Q: Of course, you also have the helter-skelter influence of the MTV [music videos for television] generation and television commercials in Hollywood studio films.
A: The commercial world is almost an extreme example of the energy and technical innovation that you get in the Hollywood cinema. The problem is that often the MTV techniques do not mesh very well with a continuous storyline, or a depth of characterization. It's been hard for some of the younger filmmakers to rediscover those traditional values. I know someone who teaches film in California. He always assigns his students 19th -century novels to read, rather than having them see too many movies. They'll never learn narrative structure from other movies, but they will learn it from reading great novels.
Q: Commercials and MTV also have shortened our attention span.
A: Speed is one of the things that has affected television. The use of hand-held cameras on dramatic series like "Homicide", or the way that not one, but two or three different narrative strands are woven together on shows like "Law and Order" or "E.R." -- in many ways, television is more advanced than movies or other popular cultures, which is a reverse of the way it used to be. On the other hand, some of the British television dramatic series and adaptations of the classics which have such a strong audience here actually represent a reaction against this speed, and a nostalgia for the older, more leisurely kind of storytelling.
Q: So here we are in the modern world, with instant access and gratification, communications overload, obsolescence, and the Internet.
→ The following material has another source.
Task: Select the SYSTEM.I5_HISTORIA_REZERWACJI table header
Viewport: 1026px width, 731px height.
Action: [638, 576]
A: Some of this is partly responsible for the jagged rhythm that's come into a lot of new art forms. We've also seen the creation of a new topical art, with so much on television, in the movies and the theater based on things that were in the headlines two or three years earlier -- something like Freedomland, the new Richard Price novel, for example [centered on a carjacking and a subsequent high-visibility trial that turns into a media circus]. The media covers events so thoroughly that they quickly become part of the national mythology. We're going to see the ripple effects of the O.J. Simpson trial, for example, in a number of the arts, in which people will create something expressing their feelings but perhaps with little resemblance to the outcome of the original case.
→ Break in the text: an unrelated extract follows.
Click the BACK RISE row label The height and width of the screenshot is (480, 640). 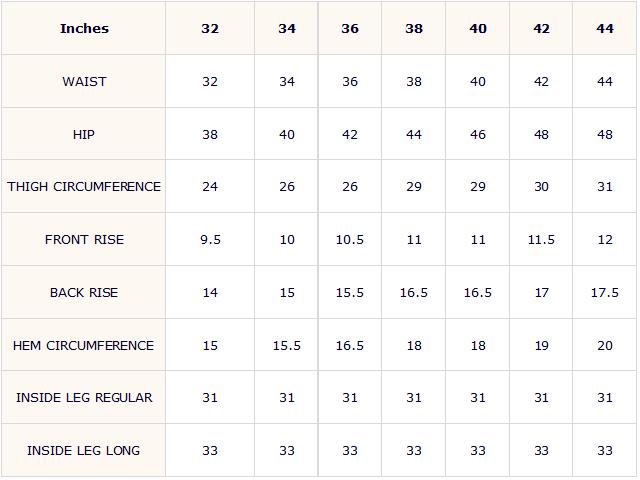pos(84,293)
Basically, we're living in a media-saturated environment. Media representations become part of the primary experience of people living in our culture today. The Internet is only going to multiply that manyfold, especially as we begin to integrate the Internet with films and other forms of representation. The electronic reality has become such a major part of contemporary life, something that artists are responding to, and trying to integrate into their work.